Sementara itu, Dewa berdiri di depan rak bukunya, menggenggam bingkai foto kecil. Foto masa kecilnya bersama Dewi.
Dulu mereka bertemu di acara keluarga besar. Kecil, polos, ceria. Dewi kecil tertawa sambil menarik tangan Dewa kecil yang pendiam.
Sekarang... dia sedang jatuh cinta lagi. Pada versi Dewi yang dewasa, liar, kuat, dan tak bisa ditebak.
Dewa menghela napas.
“Nadine datang hari ini...” gumamnya.
Dan saat asistennya bertanya apakah ia akan menjelaskan pada Dewi tentang masa lalu dengan Nadine, Dewa hanya menjawab:
“Belum saatnya. Aku ingin dia tahu siapa aku dari matanya sendiri... bukan dari cerita orang.”
Pagi itu, ruang briefing dipenuhi karyawan dari berbagai divisi. Dewa berdiri di depan layar proyektor, tampak lebih serius dari biasa nya meski sebenarnya, Dewa selalu serius.

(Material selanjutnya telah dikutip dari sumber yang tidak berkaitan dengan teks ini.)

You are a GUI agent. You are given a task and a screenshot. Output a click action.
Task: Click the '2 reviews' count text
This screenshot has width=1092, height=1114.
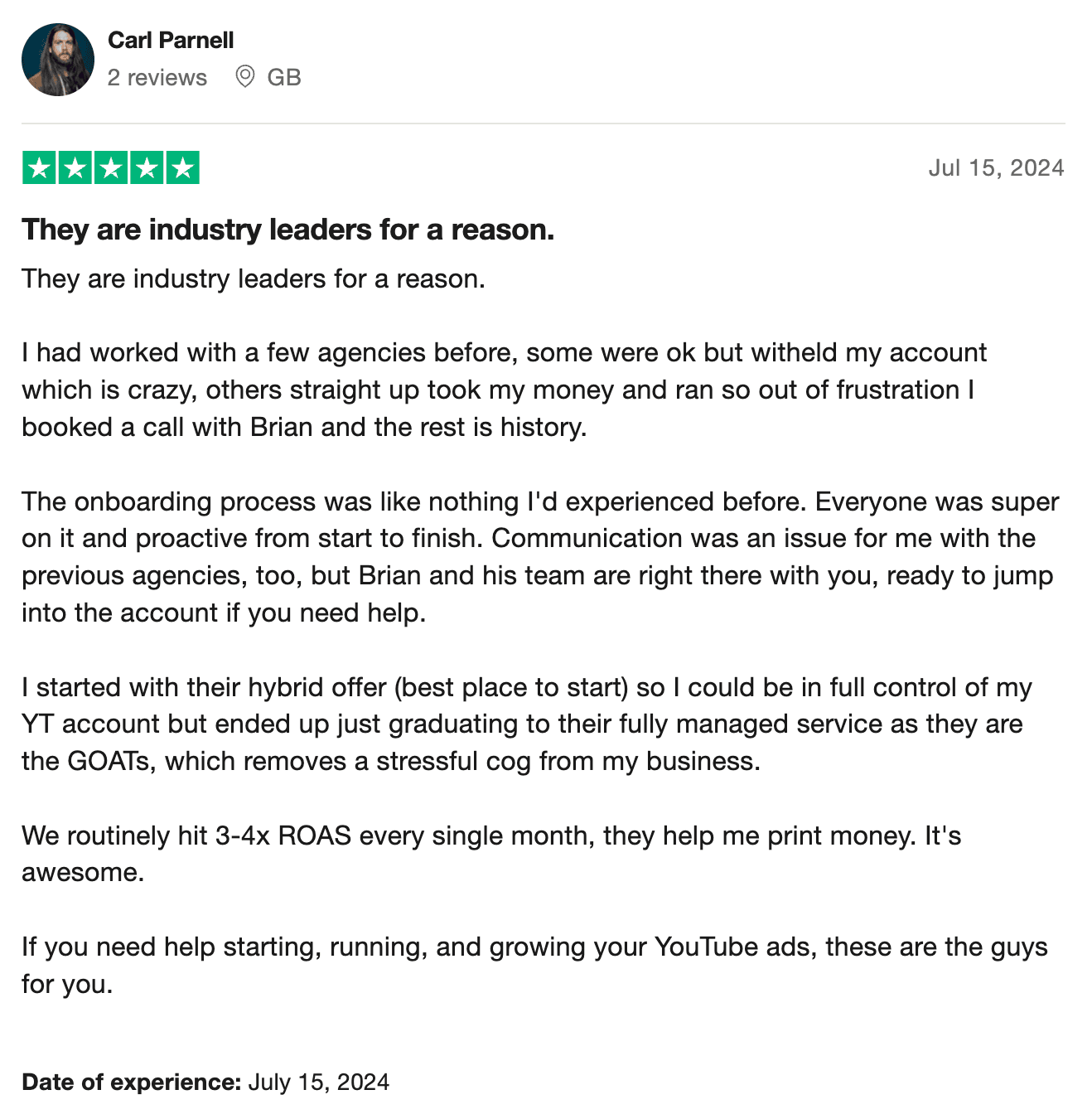[x=157, y=77]
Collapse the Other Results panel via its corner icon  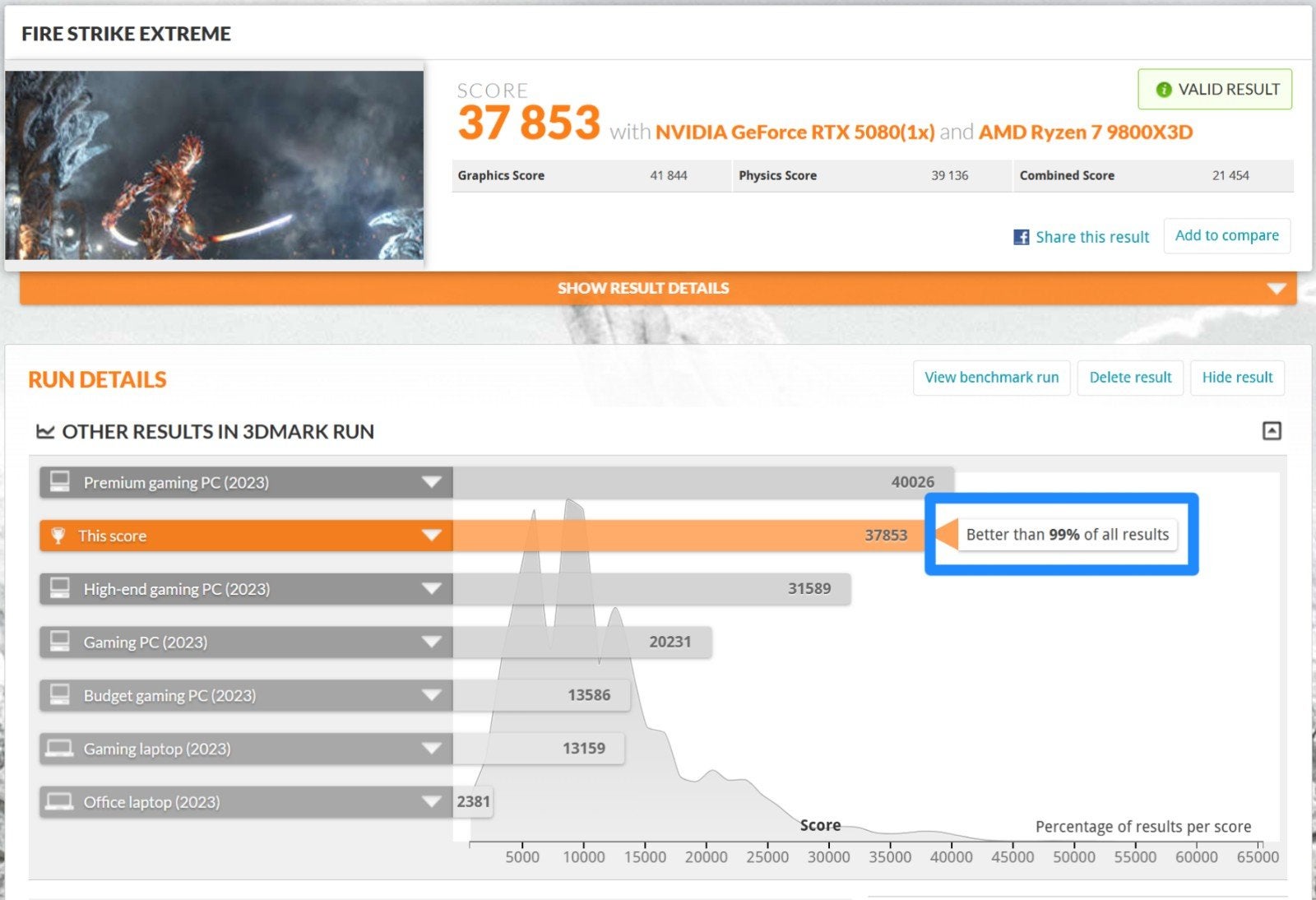pyautogui.click(x=1272, y=430)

“Perusahaan kita akan menangani proyek pengembangan cabang internasional,” katanya tenang, tatapannya menyapu ruangan. “Dan saya sudah menunjuk tim kecil untuk menyusun konsep presentasi dan desain awal.”
Semua orang menunggu nama-nama yang akan disebut.
Dan saat nama terakhir keluar dari mulut Dewa...
“Dewi Ayu.”
Suara gumam langsung terdengar. Mata-mata melirik. Beberapa memasang ekspresi tak percaya. Sementara itu, Nadine yang duduk sebagai ‘konsultan’ luar dalam proyek itu—menyipitkan mata.
Dewi membeku di tempat.
Apa barusan... namanya disebut?
---
Setelah briefing selesai, Dewi menyusul Dewa di koridor.
“Pak, saya...” ia terengah. “Kenapa saya?”
Dewa menoleh pelan. “Karena kamu punya sudut pandang berbeda. Dan saya butuh itu.”
“Bukan karena... hal lain?” tanya Dewi ragu.
Dewa hanya menggeleng kecil. “Saya tak pernah mencampur kerjaan dan... yang bukan kerjaan.”
Lalu ia berjalan pergi, menyisakan Dewi yang masih bingung dengan rasa gugup dan... sesuatu yang tidak bisa ia tolak.
---
Dua hari berikutnya mereka sibuk. Dari membuat konsep, diskusi dengan tim Jepang, hingga menyesuaikan desain dan strategi pemasaran digital. Dan setiap hari, Dewa dan Dewi bekerja bersama—terkadang dalam satu ruangan, hanya berdua.
Kadang diam.
Kadang adu argumen.
Kadang... tertawa bersama.
Seperti dua dunia yang mulai menyatu perlahan.